Qu'on ne cherche point dans cet écrit un libelle : ce serait se méprendre sur le caractère de l'auteur et de son travail, et l'auteur serait désolé de cette méprise. Habitué à dire sa pensée, et n'aimant point les ouvrages anonymes, il a signé cet écrit; il attend la même franchise de ses adversaires.
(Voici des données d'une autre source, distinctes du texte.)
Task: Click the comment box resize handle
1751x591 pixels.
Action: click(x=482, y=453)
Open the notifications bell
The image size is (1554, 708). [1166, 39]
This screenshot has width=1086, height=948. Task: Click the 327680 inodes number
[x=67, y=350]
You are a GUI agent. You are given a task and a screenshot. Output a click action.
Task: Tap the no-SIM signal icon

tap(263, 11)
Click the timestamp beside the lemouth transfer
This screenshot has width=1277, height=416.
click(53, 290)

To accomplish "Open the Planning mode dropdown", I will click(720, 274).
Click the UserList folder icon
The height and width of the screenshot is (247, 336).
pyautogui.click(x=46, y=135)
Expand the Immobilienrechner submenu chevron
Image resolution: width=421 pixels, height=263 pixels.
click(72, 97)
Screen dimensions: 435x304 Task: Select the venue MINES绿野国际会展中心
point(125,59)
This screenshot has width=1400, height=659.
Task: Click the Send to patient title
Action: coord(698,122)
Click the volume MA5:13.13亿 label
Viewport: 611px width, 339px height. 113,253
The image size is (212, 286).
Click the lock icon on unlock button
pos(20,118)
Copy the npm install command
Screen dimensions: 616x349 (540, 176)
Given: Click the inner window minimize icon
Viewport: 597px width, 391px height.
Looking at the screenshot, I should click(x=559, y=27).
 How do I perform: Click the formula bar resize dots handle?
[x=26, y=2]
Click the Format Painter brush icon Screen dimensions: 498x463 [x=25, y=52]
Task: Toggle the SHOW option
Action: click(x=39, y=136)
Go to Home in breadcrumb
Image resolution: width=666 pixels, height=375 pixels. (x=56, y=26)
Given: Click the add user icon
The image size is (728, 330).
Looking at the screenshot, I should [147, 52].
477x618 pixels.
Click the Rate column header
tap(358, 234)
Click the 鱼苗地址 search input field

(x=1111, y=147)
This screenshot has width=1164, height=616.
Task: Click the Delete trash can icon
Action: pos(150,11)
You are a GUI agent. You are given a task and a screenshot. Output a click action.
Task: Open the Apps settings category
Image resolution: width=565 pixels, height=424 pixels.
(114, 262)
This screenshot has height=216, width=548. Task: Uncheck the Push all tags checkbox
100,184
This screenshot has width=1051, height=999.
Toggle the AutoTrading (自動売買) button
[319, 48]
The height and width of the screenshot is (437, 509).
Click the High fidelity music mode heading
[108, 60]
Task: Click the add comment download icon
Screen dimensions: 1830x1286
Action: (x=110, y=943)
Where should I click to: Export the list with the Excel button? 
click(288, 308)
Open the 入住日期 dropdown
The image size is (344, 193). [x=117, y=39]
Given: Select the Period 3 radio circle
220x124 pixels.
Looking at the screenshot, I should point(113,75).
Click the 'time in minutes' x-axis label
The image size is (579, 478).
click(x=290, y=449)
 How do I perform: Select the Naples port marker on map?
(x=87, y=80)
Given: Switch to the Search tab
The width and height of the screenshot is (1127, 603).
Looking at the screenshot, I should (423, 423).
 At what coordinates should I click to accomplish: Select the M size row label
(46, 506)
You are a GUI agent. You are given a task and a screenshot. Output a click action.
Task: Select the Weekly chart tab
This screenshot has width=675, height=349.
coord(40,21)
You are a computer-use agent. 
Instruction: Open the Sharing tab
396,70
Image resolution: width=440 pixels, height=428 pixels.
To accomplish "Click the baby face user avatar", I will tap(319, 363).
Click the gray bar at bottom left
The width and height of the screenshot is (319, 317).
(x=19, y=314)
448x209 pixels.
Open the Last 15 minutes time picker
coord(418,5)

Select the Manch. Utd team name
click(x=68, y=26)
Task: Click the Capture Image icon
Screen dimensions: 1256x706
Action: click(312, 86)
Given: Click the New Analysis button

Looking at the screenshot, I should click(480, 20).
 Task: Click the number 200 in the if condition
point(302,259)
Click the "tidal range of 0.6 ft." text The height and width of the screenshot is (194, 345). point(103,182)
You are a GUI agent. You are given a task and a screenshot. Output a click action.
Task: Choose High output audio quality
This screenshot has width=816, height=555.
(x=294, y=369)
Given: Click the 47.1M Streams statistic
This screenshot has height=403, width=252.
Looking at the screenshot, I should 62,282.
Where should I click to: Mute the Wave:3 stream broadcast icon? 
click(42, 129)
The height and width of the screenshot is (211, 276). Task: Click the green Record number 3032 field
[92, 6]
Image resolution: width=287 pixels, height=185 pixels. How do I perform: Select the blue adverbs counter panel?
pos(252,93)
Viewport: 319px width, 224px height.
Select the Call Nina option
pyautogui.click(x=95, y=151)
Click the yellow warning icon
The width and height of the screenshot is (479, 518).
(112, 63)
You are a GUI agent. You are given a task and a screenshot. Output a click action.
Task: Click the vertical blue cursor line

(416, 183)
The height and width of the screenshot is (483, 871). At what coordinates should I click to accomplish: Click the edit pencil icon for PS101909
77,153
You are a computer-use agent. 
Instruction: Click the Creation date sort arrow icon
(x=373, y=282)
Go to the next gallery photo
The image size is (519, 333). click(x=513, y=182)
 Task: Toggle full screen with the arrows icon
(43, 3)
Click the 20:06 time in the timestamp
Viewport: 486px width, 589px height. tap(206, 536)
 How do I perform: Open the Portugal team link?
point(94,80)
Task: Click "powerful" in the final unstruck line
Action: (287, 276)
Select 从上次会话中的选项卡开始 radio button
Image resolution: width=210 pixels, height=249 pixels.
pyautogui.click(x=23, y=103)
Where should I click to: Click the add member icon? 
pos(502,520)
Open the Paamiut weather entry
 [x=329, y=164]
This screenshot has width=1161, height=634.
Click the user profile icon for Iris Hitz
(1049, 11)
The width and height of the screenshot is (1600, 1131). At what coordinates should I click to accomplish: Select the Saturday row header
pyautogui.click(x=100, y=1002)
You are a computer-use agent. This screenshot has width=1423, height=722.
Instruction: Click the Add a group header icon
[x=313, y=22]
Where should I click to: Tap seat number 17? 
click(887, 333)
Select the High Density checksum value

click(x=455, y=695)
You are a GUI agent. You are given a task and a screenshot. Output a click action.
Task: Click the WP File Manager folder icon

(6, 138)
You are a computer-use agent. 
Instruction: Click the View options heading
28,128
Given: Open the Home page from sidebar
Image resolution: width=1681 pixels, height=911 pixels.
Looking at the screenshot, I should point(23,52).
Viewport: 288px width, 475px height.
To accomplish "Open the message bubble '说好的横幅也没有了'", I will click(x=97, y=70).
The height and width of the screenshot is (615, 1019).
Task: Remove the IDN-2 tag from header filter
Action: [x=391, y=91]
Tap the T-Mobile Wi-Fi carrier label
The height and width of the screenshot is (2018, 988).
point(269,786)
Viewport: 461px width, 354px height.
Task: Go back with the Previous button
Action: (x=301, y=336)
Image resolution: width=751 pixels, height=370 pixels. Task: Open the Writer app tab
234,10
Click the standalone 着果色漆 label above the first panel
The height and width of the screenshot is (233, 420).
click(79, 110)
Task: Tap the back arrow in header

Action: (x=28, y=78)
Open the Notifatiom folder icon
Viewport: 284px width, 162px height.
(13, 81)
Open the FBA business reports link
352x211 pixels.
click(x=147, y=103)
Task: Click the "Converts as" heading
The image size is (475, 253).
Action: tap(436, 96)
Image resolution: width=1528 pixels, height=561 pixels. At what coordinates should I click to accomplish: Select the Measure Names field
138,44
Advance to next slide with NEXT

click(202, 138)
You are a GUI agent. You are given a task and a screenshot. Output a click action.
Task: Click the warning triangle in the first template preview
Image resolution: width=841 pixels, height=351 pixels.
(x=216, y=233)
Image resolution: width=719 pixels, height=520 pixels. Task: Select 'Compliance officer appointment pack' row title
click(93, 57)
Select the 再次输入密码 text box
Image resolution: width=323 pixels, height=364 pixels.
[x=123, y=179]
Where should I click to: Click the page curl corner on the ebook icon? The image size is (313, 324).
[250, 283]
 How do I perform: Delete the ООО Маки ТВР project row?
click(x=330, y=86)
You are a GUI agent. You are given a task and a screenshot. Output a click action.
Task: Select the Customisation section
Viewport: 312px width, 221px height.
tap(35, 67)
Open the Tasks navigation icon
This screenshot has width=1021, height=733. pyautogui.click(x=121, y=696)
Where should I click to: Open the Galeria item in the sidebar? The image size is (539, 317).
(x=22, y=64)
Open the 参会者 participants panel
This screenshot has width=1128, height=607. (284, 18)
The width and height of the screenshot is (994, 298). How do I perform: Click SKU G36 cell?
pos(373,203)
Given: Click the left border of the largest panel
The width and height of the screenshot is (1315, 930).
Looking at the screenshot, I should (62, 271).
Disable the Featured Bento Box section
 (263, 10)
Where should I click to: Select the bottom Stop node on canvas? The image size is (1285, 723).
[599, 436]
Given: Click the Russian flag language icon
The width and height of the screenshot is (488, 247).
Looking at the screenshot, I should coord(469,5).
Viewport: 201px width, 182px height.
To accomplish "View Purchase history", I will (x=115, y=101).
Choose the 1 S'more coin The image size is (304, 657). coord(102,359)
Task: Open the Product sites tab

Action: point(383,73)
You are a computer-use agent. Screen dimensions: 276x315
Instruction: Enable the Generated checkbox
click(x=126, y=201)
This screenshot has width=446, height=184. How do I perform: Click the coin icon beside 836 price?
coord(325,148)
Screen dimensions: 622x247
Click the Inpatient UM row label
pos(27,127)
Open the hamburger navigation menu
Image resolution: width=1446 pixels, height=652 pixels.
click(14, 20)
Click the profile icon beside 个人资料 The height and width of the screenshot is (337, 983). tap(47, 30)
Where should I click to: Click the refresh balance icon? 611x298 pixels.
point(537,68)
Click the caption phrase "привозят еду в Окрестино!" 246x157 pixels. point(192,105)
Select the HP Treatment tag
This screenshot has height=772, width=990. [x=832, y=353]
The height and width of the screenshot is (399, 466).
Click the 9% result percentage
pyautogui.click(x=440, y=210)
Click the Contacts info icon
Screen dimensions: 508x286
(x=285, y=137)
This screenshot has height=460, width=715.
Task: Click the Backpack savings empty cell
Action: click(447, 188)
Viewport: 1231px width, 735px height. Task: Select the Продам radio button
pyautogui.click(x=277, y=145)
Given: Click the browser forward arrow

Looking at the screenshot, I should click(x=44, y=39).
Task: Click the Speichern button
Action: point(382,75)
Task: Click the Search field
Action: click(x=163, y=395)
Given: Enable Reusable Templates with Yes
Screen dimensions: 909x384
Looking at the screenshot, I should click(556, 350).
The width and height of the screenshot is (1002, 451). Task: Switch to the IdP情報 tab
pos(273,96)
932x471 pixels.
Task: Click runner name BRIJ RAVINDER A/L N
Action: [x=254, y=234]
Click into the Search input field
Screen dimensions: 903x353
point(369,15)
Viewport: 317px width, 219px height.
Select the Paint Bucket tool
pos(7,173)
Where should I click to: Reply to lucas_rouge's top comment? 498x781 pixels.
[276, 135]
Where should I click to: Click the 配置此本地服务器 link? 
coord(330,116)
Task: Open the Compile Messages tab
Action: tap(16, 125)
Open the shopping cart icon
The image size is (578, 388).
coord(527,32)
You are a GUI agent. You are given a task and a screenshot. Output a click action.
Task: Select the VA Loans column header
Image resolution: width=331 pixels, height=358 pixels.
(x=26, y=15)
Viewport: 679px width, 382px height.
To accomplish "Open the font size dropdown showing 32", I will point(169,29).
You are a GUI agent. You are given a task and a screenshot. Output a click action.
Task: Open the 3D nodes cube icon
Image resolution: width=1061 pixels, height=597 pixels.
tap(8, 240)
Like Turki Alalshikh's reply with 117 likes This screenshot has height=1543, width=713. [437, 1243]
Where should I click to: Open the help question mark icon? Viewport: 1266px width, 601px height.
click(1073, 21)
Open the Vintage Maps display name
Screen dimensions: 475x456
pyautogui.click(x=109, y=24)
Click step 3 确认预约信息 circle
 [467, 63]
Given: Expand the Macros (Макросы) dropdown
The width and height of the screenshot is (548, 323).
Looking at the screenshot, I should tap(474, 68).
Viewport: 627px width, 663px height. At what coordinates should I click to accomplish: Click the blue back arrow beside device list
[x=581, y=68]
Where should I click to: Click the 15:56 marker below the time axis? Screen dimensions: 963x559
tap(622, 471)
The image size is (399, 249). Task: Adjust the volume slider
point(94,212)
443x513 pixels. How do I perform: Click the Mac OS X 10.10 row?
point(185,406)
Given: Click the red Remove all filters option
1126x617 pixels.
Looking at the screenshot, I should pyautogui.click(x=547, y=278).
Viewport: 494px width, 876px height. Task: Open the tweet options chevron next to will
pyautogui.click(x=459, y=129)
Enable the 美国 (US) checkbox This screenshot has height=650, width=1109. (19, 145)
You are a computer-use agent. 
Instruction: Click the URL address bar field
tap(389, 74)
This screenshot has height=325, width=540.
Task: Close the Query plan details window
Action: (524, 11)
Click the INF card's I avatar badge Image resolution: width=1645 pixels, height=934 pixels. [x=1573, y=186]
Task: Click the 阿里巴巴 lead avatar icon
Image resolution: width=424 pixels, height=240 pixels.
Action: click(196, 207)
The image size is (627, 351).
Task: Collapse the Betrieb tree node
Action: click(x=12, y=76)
Il a patiemment, avec ses amis, traversé les saturnales de la presse et de la tribune, et ce n'est pas au moment qu'elles semblent toucher à leur terme, qu'il se jettera dans la mêlée, un pamphlet à la main; il n'aspire point au succès malheureux de quelques productions qui ont fini par ôter à la calomnie toute sa puissance et tous ses dangers; plus d'une fois il a rencontré sur son passage, au coin d'une rue, « cette grande prostituée qui offre ses >>> faveurs au premier venu; » il a repoussé la popularité du jour; il ose revendiquer pour ses amis et lui la popularité de l'avenir.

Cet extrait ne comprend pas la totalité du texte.